As a cloud-based provider, we at Blue Yonder care about the full lifecycle of predictive applications. It is not enough to build, train and run machine learning models once. We have to continuously operate and maintain them in order to keep pace with the evolving businesses of the customers we are empowering.
From a data science perspective, maintenance work includes monitoring data and prediction quality, A/B testing of model improvements and ad hoc queries into data and predictions. While our data scientists care about statistics, we want to free them of being concerned with technicalities like maintenance of network equipment, operating system updates or even hardware failures. In order to save our data scientists from these tasks, we invest into a data science platform.
The platform is built with a private compute cloud, which allows our data scientists to run multiple machine learning projects on the same physical cluster. It greatly improves our hardware utilization.
The front end of our compute cloud consists of a domain-specific UI and REST interface. We use Apache Aurora, a proven and battle-tested service scheduler for the Apache Mesos cluster manager, as the base for the back end. Aurora excels at starting processes on a cluster and keeping them alive even in presence of hardware and software failures.
- By using Apache Aurora we gain a clear separation of concerns: Data scientists specify what they want to run using the UI or a set of Ansible roles
- Our middleware translates this into a specification of how it will be run (e.g. number of instances, destination for log files, etc.)
- Aurora then manages the placement and execution on the cluster, including the supervision of the spawned processes.
We use Aurora to run cron jobs, Python-based microservices and our distributed in-house batch processing framework for machine learning. We spawn the framework as two kinds of Aurora jobs: One for the master and one for the workers.
When multiple batch processing frameworks are competing for resources, we instrument Aurora’s job updater to dynamically adjust the number of worker instances per framework according to load, fairness and other SLA criteria.

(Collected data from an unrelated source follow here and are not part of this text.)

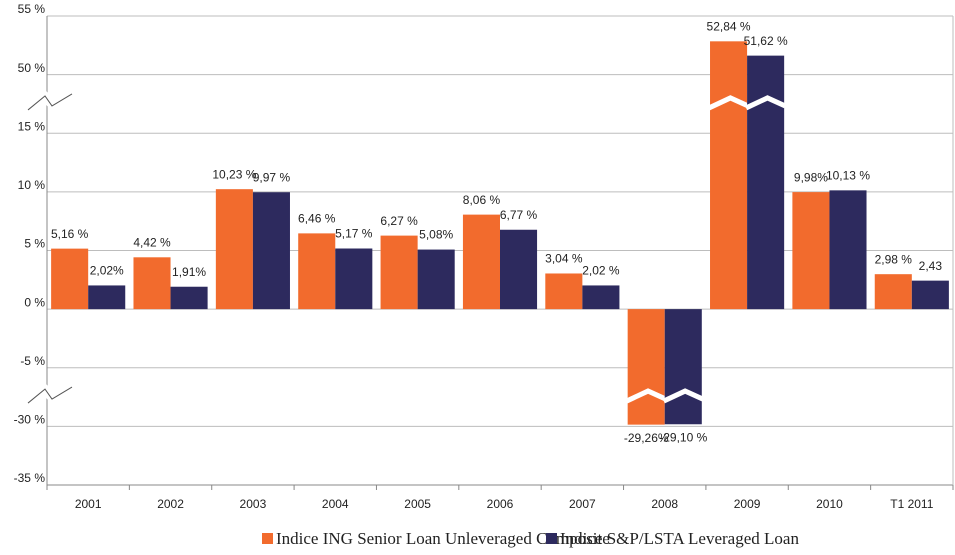 The height and width of the screenshot is (555, 955). Describe the element at coordinates (234, 174) in the screenshot. I see `value-label: 10,23 %` at that location.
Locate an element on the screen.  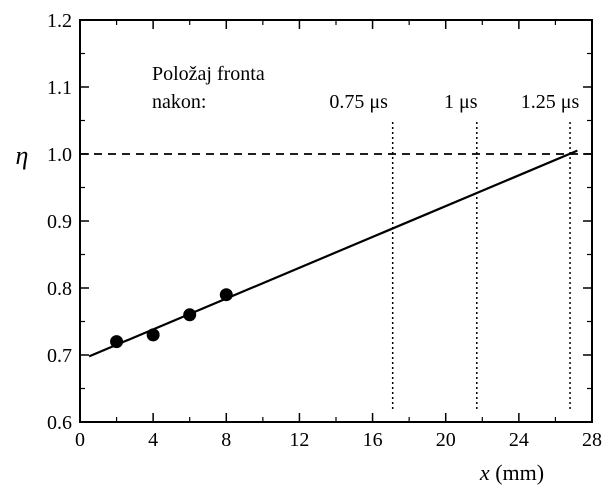
y-tick-label: 1.0 is located at coordinates (60, 155).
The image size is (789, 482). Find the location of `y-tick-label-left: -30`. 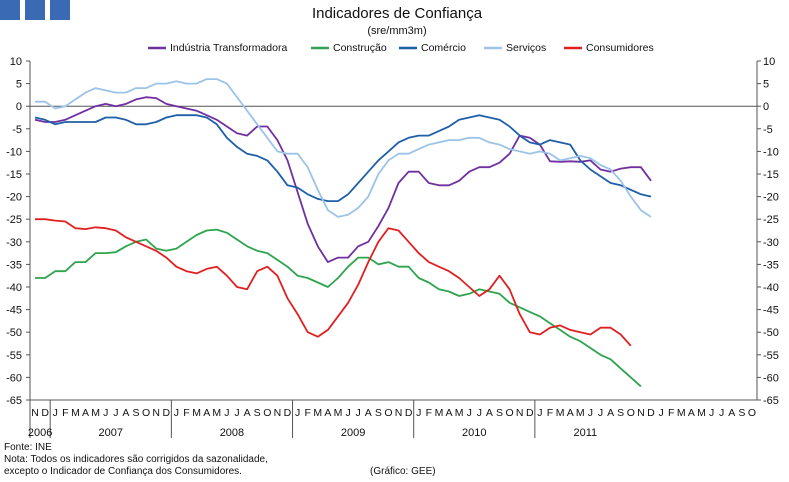

y-tick-label-left: -30 is located at coordinates (14, 243).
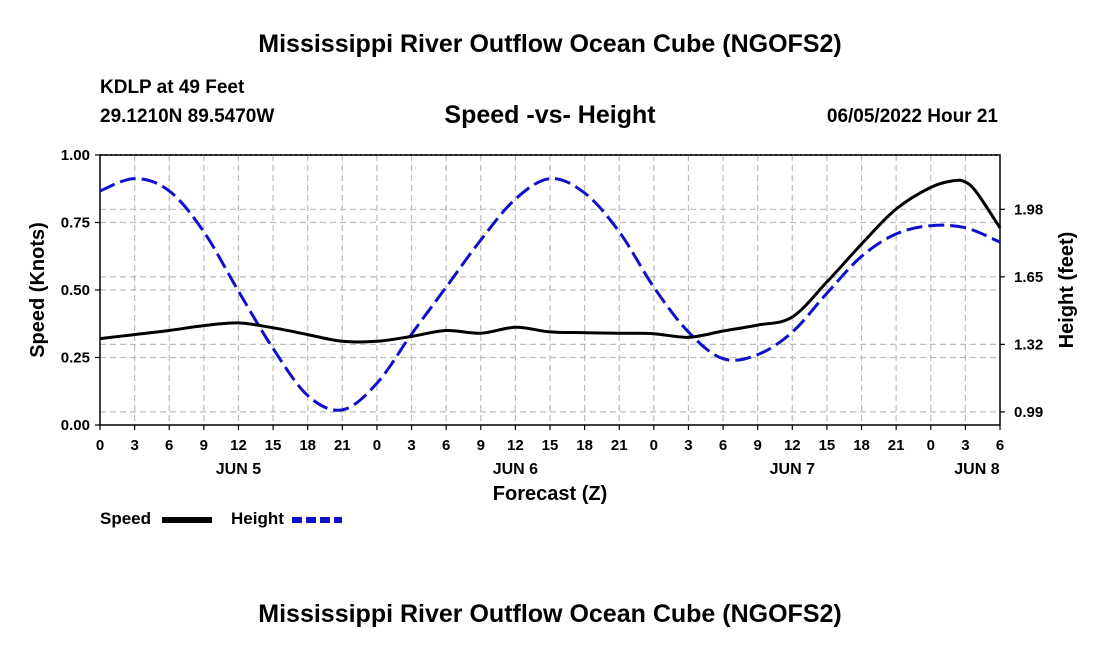 This screenshot has height=650, width=1100. Describe the element at coordinates (76, 290) in the screenshot. I see `y-tick-label-left: 0.50` at that location.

For our data scientists, this elasticity culminates in faster iteration cycles for their experiments, as they can profit from the aggregate power of the shared compute infrastructure. For us operators, adopting Apache Aurora as a replacement for a custom cluster scheduler helped to improve the resilience and maintainability of our platform. When we want to update the kernel of a host, we can smoothly drain all tasks it’s running without any impact on our users. Furthermore, by using a mediator in front of Aurora, we gain the consistency and standardization required for seamless operations. This means we can know exactly which software versions are currently running on the cluster, which is a crucial ingredient of our compliance and security standard.